Minister of Industry, Trade and Investment
- In office 21 August 2019 – 29 May 2023
- President: Muhammadu Buhari
- Preceded by: Okechukwu Enelamah
- Succeeded by: Doris Anite

Governor of Ekiti State
- In office 29 May 1999 – 29 May 2003
- Deputy: Paul Alabi
- Preceded by: Atanda Yusuf
- Succeeded by: Ayo Fayose

Personal details
- Born: 4 February 1958 (age 68)
- Party: All Progressives Congress (2014–present)
- Other political affiliations: Alliance for Democracy (1998–2006); Action Congress of Nigeria (2006–2014);
- Education: University of Lagos (LL.B.)
- Occupation: Politician; lawyer;

= Niyi Adebayo =

Nigerian politician and lawyer (born 1958)

Otunba Adeniyi Adebayo (born 4 February 1958) is a Nigerian lawyer and politician who served as the Minister of Industry, Trade and Investment of Nigeria from August 2019 to May 2023. He previously served as the first democratically elected governor of Ekiti State from 29 May 1999 to 29 May 2003 on the platform of the Alliance for Democracy (AD).
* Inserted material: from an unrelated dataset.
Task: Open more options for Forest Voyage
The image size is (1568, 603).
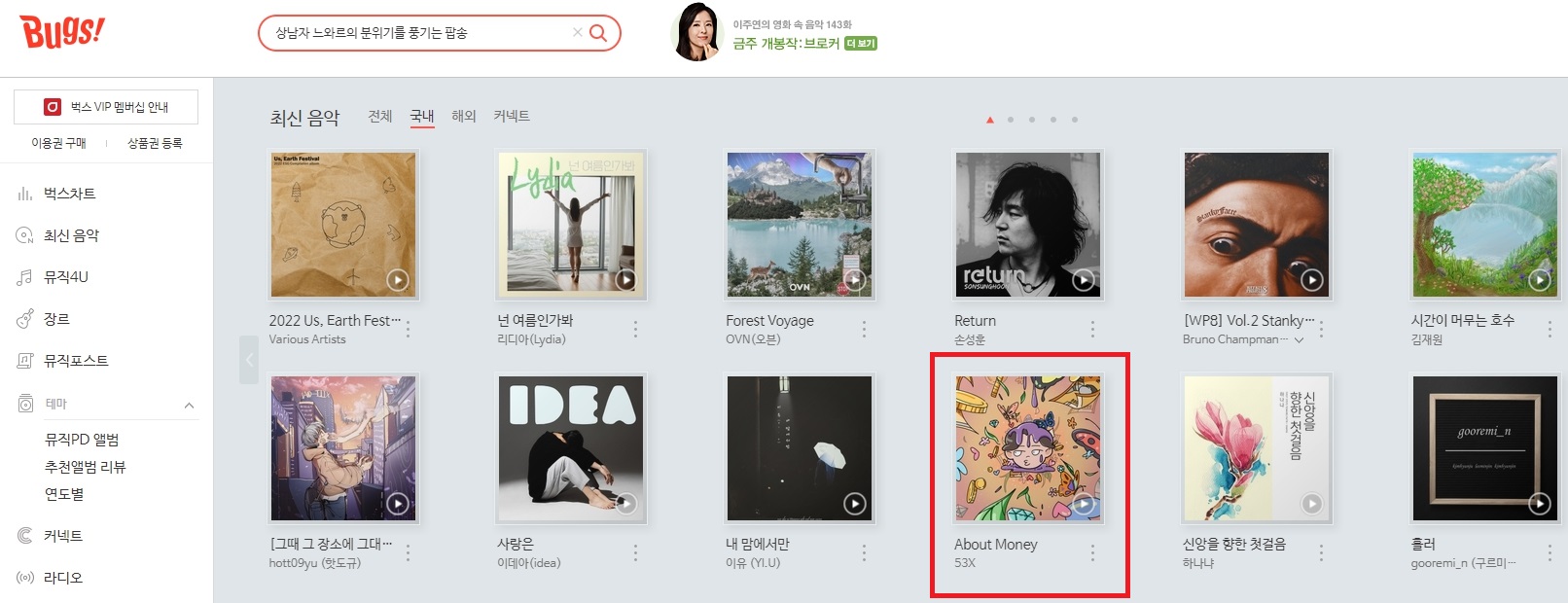Action: pos(864,330)
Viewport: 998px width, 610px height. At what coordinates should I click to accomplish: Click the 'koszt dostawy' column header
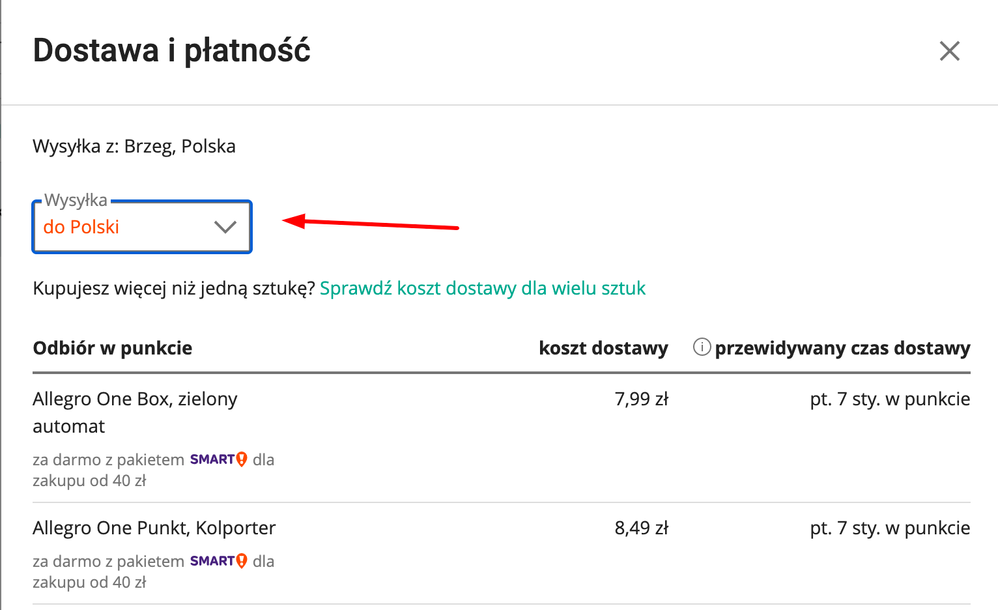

He is currently a member of the All Progressives Congress, and is a top chieftain in the party. He was appointed minister of trade in August 2019 by President Muhammadu Buhari following the announcement of his second cabinet. Adebayo has extensive experience in a wide range of disputes and legal and advisory work. His more notable achievements have been in the areas of project finance, oil and gas, contract procurement and business facilitation. He is a member of Nigerian Bar Association (NBA) and the International Bar Association (IBA).

== Education ==
He attended University of Lagos where he studied Law and obtained (LL.B Hons).

== Personal life ==
Adebayo is a keen sportsman and plays tennis, squash and football.